[[ Working data open ]]

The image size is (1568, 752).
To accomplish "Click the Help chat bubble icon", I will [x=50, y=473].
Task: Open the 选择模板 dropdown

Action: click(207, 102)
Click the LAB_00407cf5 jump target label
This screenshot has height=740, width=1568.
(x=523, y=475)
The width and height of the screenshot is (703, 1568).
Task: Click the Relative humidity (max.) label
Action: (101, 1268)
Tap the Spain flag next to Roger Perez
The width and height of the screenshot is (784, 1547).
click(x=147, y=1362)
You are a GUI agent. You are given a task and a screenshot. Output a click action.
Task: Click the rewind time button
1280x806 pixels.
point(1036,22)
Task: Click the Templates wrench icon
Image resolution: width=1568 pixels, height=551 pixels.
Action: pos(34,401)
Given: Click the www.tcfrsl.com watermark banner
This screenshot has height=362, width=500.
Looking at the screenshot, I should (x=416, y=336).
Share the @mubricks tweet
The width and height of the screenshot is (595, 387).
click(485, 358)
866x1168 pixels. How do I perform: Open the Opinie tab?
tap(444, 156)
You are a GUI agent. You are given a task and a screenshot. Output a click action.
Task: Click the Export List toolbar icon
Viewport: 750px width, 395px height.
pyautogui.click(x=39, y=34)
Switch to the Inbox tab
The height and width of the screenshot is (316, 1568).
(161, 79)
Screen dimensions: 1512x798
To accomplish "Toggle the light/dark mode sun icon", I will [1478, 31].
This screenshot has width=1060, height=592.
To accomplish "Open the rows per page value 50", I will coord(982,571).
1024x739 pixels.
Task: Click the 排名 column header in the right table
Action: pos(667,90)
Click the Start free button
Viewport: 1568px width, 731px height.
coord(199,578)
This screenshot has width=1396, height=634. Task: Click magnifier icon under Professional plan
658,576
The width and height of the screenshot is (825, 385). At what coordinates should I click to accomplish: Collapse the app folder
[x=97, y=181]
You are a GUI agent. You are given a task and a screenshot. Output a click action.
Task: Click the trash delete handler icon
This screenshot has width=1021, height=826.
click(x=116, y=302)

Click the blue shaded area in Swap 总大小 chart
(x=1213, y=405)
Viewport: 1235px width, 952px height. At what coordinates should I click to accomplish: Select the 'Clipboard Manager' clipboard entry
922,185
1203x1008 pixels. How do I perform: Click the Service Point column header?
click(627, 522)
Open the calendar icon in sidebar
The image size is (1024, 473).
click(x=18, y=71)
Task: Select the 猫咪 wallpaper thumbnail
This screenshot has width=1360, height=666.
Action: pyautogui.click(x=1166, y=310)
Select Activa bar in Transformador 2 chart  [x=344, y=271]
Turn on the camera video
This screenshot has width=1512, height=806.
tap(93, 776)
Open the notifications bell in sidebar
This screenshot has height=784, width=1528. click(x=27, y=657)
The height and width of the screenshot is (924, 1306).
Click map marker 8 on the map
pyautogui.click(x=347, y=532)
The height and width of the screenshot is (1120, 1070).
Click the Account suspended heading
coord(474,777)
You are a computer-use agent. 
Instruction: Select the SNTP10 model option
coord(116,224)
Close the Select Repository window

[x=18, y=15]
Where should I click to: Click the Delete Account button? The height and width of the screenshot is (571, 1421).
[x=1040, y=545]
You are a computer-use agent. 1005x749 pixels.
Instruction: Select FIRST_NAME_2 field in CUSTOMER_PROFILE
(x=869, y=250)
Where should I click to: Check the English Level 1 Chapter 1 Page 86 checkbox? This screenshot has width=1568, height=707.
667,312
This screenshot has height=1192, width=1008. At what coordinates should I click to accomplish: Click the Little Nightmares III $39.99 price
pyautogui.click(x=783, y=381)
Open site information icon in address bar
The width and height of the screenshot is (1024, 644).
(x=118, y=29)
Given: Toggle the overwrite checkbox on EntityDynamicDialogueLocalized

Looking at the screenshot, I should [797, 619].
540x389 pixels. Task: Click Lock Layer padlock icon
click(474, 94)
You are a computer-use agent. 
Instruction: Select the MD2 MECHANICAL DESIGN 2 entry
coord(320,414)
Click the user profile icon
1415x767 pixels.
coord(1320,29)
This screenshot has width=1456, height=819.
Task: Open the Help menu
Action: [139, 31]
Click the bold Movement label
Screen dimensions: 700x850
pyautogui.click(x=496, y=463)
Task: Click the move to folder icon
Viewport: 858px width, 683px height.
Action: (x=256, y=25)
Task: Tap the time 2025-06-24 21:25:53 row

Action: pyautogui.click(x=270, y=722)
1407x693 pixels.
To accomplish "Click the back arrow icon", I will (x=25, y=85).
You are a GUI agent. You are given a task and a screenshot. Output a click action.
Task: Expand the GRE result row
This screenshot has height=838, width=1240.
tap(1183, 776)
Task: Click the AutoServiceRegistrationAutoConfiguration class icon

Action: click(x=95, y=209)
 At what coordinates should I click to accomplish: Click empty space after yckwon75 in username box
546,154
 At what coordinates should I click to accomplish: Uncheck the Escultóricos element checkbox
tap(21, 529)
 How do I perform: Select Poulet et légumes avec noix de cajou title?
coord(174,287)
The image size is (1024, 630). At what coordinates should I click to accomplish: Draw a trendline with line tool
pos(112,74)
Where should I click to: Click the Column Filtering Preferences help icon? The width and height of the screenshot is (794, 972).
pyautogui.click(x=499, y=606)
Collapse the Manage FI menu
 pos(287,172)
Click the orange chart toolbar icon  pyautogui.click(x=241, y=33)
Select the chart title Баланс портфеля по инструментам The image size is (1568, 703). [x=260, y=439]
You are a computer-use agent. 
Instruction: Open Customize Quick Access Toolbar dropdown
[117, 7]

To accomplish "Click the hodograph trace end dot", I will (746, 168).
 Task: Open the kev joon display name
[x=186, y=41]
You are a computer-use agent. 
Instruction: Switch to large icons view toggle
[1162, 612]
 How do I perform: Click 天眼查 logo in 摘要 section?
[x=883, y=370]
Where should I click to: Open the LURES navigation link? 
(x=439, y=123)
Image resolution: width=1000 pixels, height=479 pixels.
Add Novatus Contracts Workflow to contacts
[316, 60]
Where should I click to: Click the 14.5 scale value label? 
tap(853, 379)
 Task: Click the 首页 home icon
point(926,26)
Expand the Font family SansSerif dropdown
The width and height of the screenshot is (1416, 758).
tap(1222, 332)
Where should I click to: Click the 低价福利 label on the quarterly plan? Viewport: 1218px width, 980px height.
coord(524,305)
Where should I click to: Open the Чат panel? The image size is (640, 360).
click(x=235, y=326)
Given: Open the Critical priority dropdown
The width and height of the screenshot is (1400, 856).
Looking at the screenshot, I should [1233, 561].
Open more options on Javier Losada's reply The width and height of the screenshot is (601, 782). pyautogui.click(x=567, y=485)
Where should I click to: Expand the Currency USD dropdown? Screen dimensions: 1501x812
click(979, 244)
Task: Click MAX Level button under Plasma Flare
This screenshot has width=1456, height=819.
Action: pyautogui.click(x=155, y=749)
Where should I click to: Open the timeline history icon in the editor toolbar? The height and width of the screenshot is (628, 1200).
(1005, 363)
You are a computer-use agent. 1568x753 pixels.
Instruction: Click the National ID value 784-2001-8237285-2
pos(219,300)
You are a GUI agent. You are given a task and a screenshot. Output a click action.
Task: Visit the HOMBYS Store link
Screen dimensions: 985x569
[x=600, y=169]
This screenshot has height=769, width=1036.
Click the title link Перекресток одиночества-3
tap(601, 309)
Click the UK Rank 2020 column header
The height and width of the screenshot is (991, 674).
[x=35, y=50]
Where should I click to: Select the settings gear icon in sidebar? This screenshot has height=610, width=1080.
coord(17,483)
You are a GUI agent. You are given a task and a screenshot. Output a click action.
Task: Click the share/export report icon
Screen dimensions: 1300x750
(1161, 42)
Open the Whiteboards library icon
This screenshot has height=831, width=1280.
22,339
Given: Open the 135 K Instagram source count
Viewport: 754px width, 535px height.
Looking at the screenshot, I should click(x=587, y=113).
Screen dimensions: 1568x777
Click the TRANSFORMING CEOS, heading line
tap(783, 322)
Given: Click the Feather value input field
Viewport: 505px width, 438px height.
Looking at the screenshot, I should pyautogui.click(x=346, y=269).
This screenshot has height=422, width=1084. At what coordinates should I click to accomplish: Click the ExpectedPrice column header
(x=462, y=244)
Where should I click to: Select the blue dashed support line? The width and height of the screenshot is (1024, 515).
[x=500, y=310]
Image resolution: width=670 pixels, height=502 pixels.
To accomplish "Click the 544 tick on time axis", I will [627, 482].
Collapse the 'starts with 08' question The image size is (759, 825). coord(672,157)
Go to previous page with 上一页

[[ Working data closed ]]

What is being asked = Could you retype exactly the lines above from the one containing "Given: Open the 135 K Instagram source count" through the last line of the records, both included, and nothing else?

Exercise output =
Given: Open the 135 K Instagram source count
Viewport: 754px width, 535px height.
Looking at the screenshot, I should click(x=587, y=113).
Screen dimensions: 1568x777
Click the TRANSFORMING CEOS, heading line
tap(783, 322)
Given: Click the Feather value input field
Viewport: 505px width, 438px height.
Looking at the screenshot, I should pyautogui.click(x=346, y=269).
This screenshot has height=422, width=1084. At what coordinates should I click to accomplish: Click the ExpectedPrice column header
(x=462, y=244)
Where should I click to: Select the blue dashed support line? The width and height of the screenshot is (1024, 515).
[x=500, y=310]
Image resolution: width=670 pixels, height=502 pixels.
To accomplish "Click the 544 tick on time axis", I will [627, 482].
Collapse the 'starts with 08' question The image size is (759, 825). coord(672,157)
Go to previous page with 上一页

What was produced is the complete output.